Client Alert | 3 min read | 04.18.17

Identifying Rules and Regulations That Burden Domestic Energy Production

As Crowell & Moring described in its recent client alert, President Trump issued his Presidential Executive Order on Promoting Energy Independence and Economic Growth on March 28, 2017. The Executive Order directed EPA to revise or rescind the Clean Power Plan, lifted the coal lease moratorium on federal lands, and severely limited the consideration of the effects of greenhouse gas emissions on climate change as a factor in evaluating the cost of agency action. Perhaps just as significantly, the Executive Order instructed the head of every executive agency to identify and suspend, revise, or rescind any regulation “that potentially burden[s] the development or use of domestically produced energy resources.” The directive presents one of the first and best opportunities for industry and other interested parties to work collaboratively with the administration to explain their priorities and to identify both helpful and unduly burdensome regulations.
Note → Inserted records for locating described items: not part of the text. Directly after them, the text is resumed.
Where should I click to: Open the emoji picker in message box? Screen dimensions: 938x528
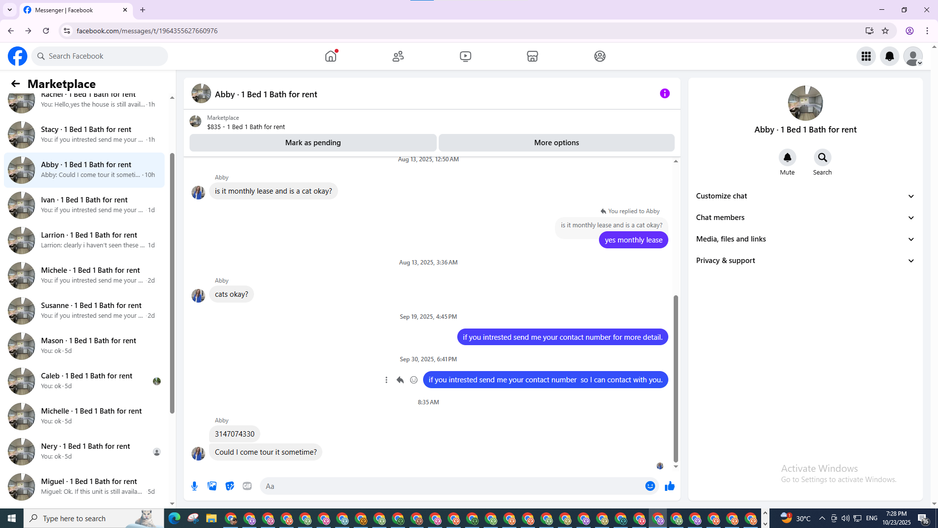point(650,486)
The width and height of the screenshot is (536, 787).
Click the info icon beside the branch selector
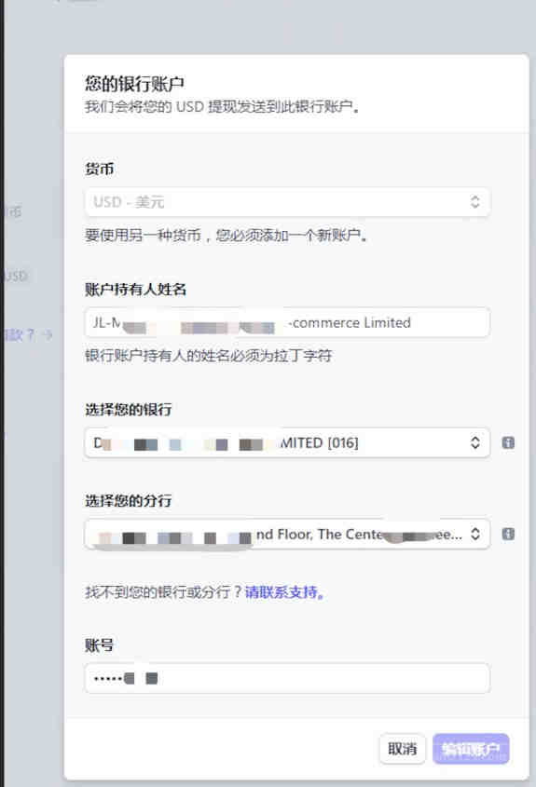point(508,534)
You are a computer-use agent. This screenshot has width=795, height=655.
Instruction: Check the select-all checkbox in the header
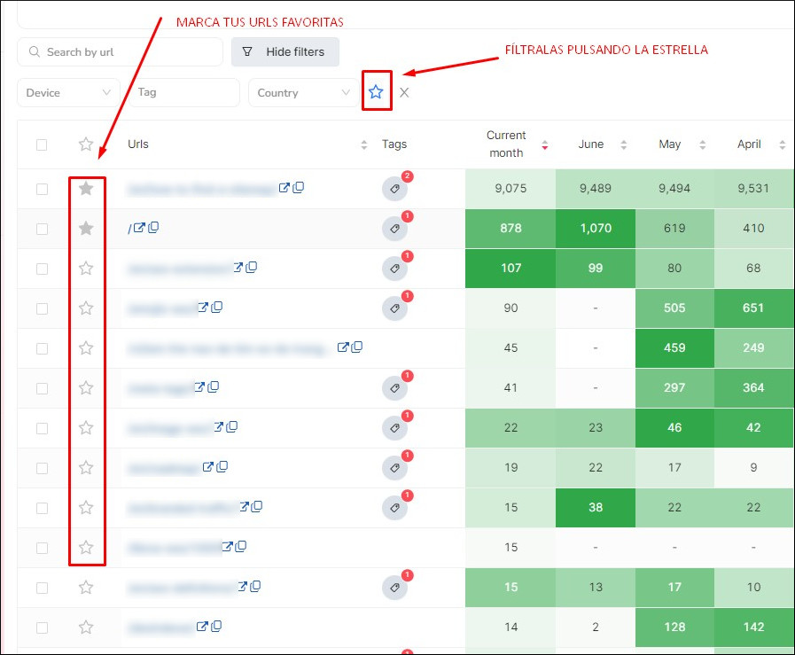coord(42,144)
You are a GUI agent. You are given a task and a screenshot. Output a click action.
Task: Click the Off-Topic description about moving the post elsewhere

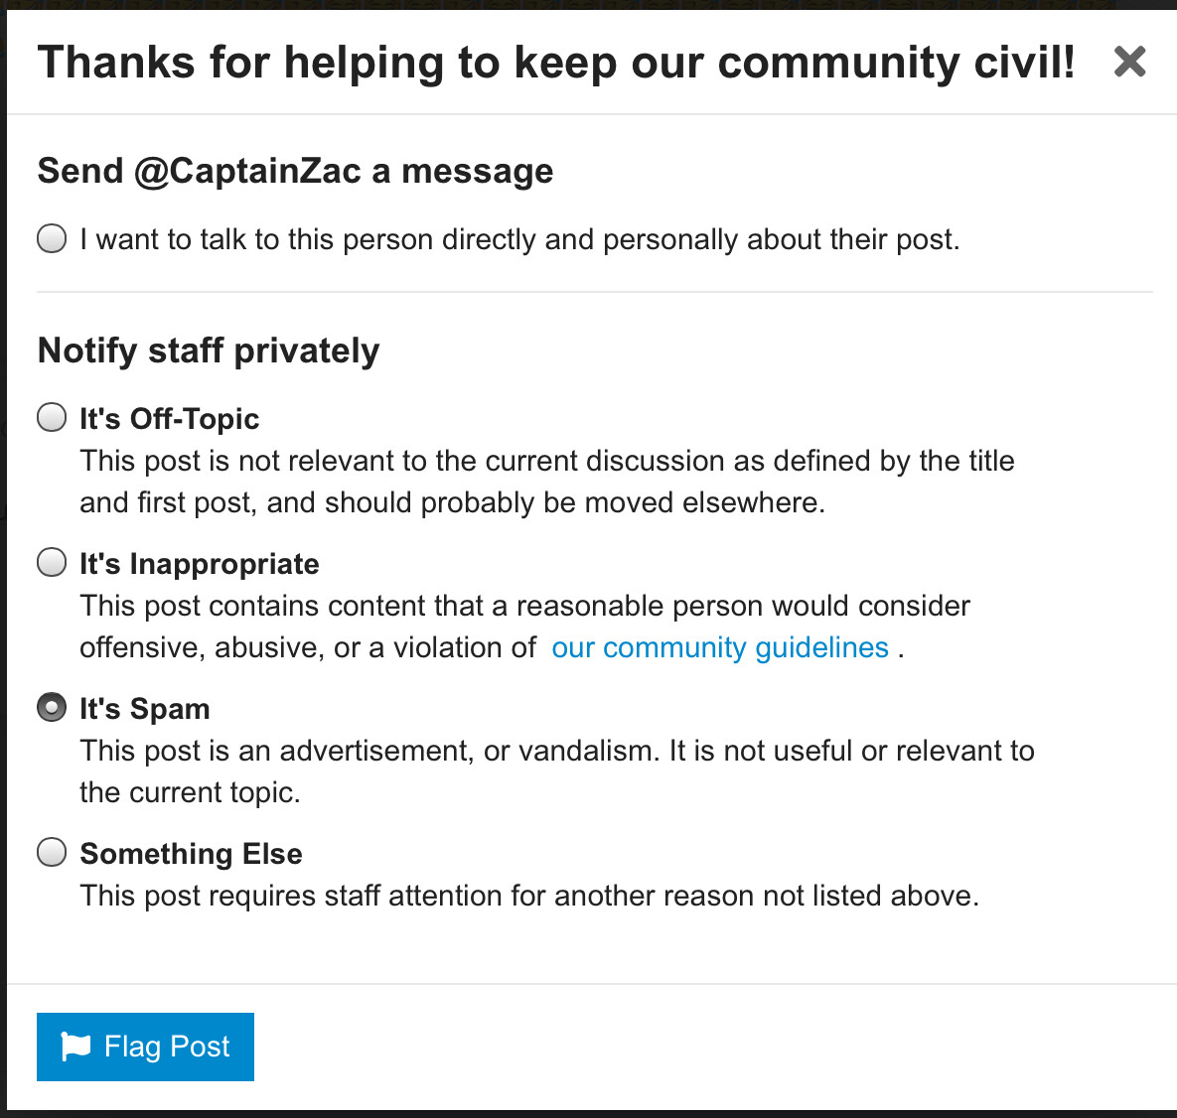click(x=547, y=482)
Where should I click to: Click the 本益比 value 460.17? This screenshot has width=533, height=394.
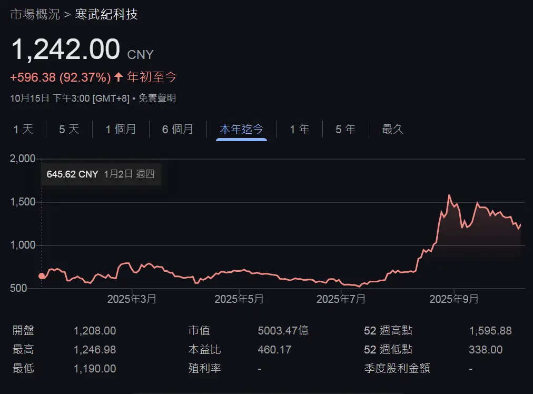coord(274,350)
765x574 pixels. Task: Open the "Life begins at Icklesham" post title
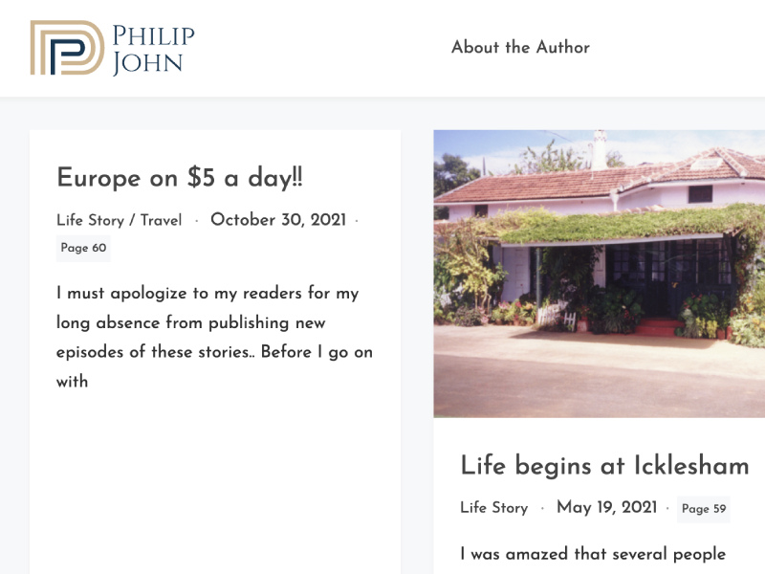(604, 466)
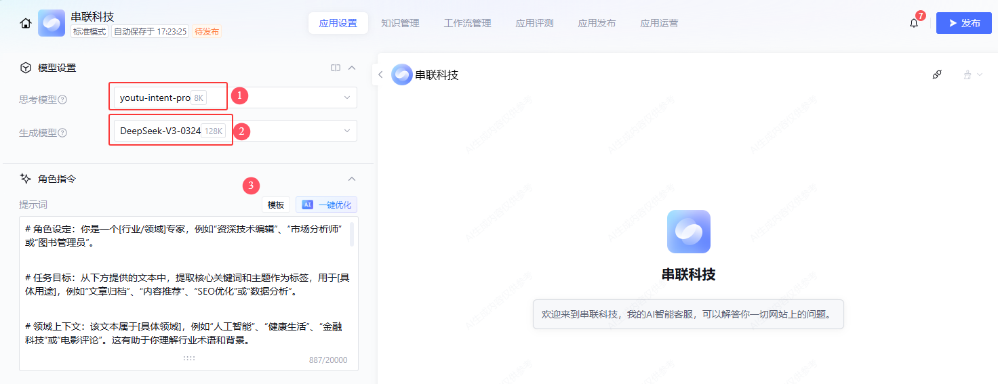Collapse the 模型设置 section
Image resolution: width=998 pixels, height=384 pixels.
tap(352, 68)
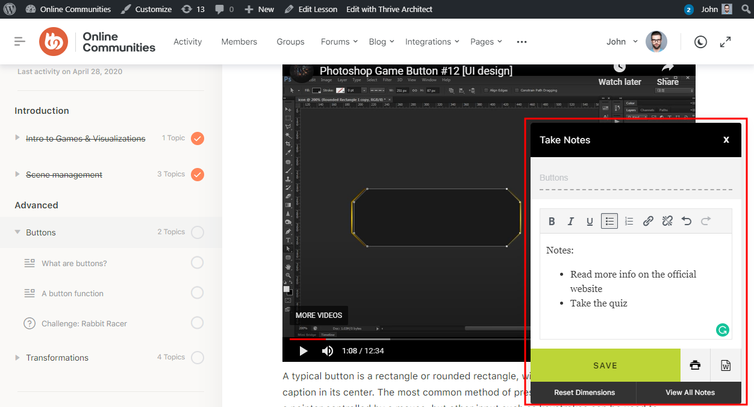Mark 'What are buttons?' topic as complete
The height and width of the screenshot is (407, 754).
(197, 263)
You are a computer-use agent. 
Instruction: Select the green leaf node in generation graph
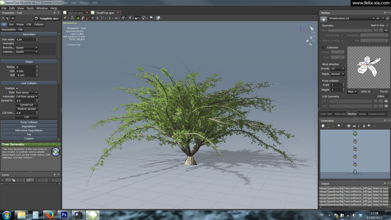[x=355, y=134]
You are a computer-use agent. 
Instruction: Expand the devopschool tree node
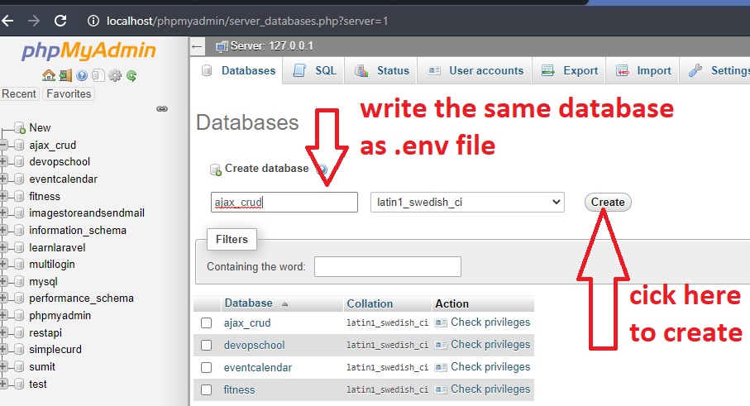point(4,162)
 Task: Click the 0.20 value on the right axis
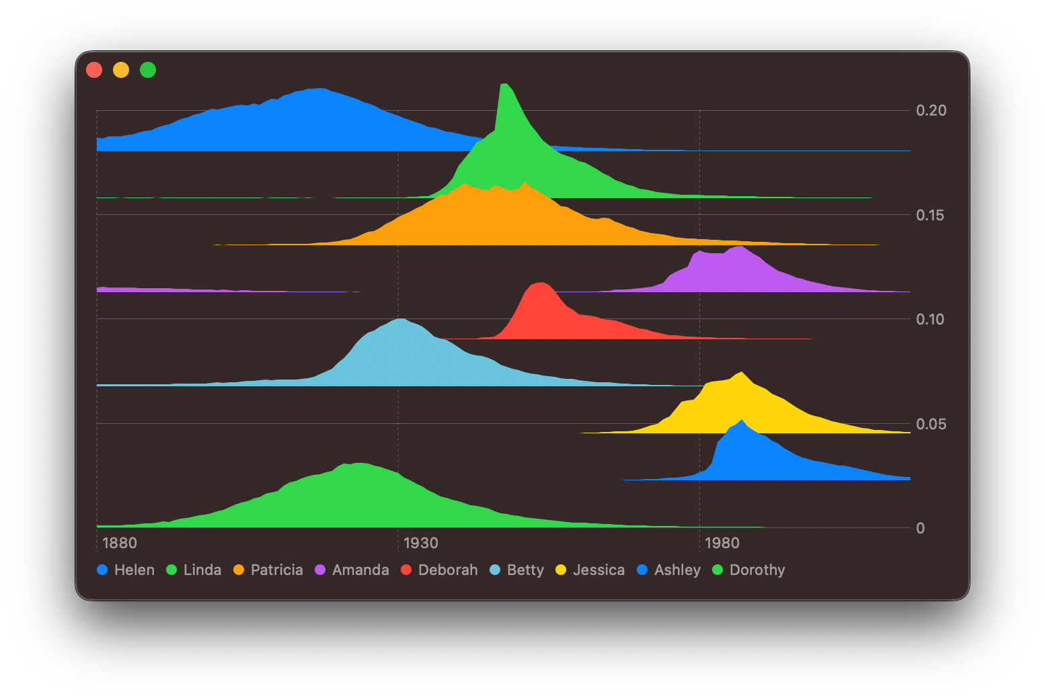(932, 110)
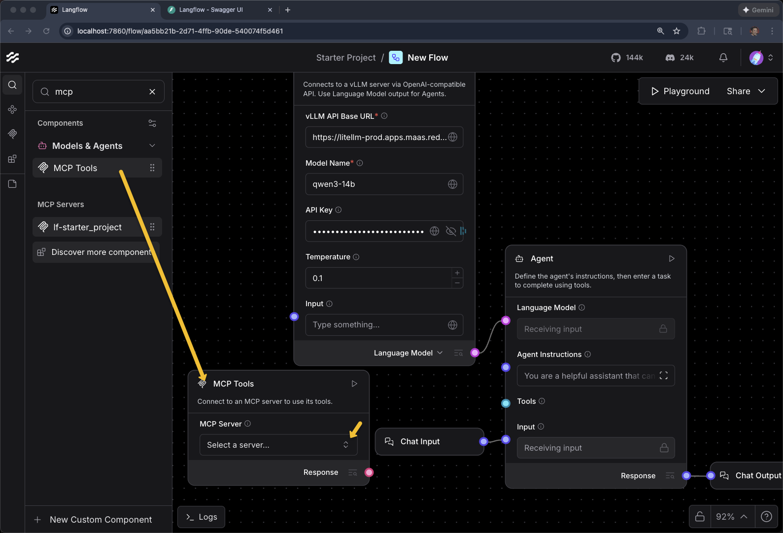The width and height of the screenshot is (783, 533).
Task: Open the Playground
Action: [680, 91]
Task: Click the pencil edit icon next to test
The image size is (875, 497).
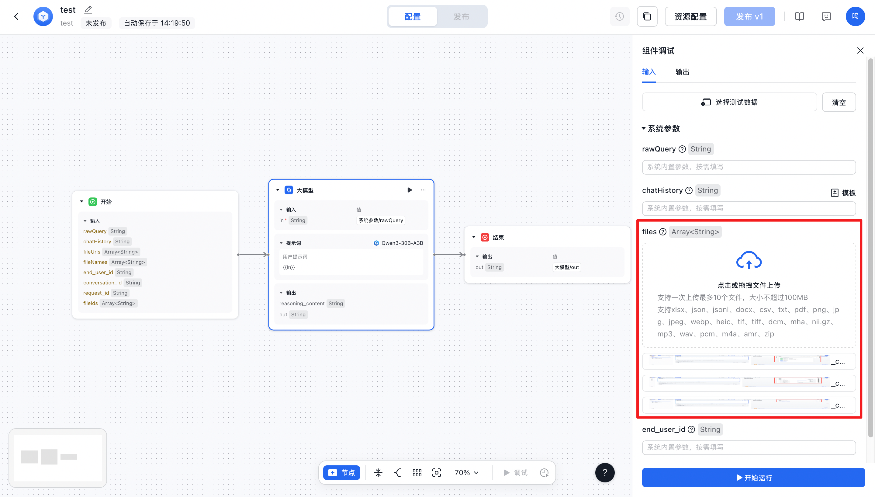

The Executive Order requires agencies to identify and review regulations in short order. By May 12, agencies must submit their plans for reviewing regulations affecting domestic energy production to the Vice President, Director of the Office of Management and Budget, and other senior administration officials. Seventy-five days later, by July 26, each agency must present a draft report with specific recommendations of how to ease the regulatory burden on domestic energy production. Last, agencies must finalize their draft reports 60 days later, by September 24.

The Executive Order applies to all executive agencies, and, although most regulations impacting domestic energy production are within the purview of the Department of Energy, the Department of the Interior, and the Environmental Protection Agency, interested parties should consider other agencies whose actions or regulations may affect energy production. For instance, the Department of Labor, through the Mine Safety and Health Administration, regulates working conditions in coal mines and the Department of Agriculture, through the U.S. Forest Service, administers use of lands within the National Forest System, both of which may impinge on fossil fuel and renewable energy projects.

Once an agency has identified a regulation as burdening energy production, the Executive Order directs the head of the relevant agency to revise, suspend or withdraw the rule as soon as practicable. In doing so, the agency still must follow the requirements of the Administrative Procedure Act. Some agency actions, such as guidance documents, can be revised or rescinded with relative ease. But if an agency action was promulgated pursuant to notice and comment rulemaking, then the agency can only amend or withdraw the regulation through the same process, which requires it to provide the factual and policy bases for its decisions. Ultimately, it can be predicted with certainty that some of the agency actions intended to ameliorate the burden on domestic energy production will be challenged in court as proponents of the revised or withdrawn regulations argue that the agency erred in the decision making process.

The Executive Order directs agencies to coordinate these regulatory reforms with their activities undertaken to comply with Executive Order 13771 of January 30, 2017 (Reducing Regulation and Controlling Regulatory Costs), which requires agencies to withdraw two regulations for every newly promulgated regulation. A third Executive Order, Executive Order 13777, issued February 24, 2017 (Enforcing the Regulatory Reform Agenda), also requires agencies to undertake regulatory reform efforts through the creation of agency task forces. On April 13, 2017, EPA issued a notice soliciting comments on regulations that may be appropriate for repeal, replacement, or modification under Executive Order 13777 (82 Fed. Reg. 17793).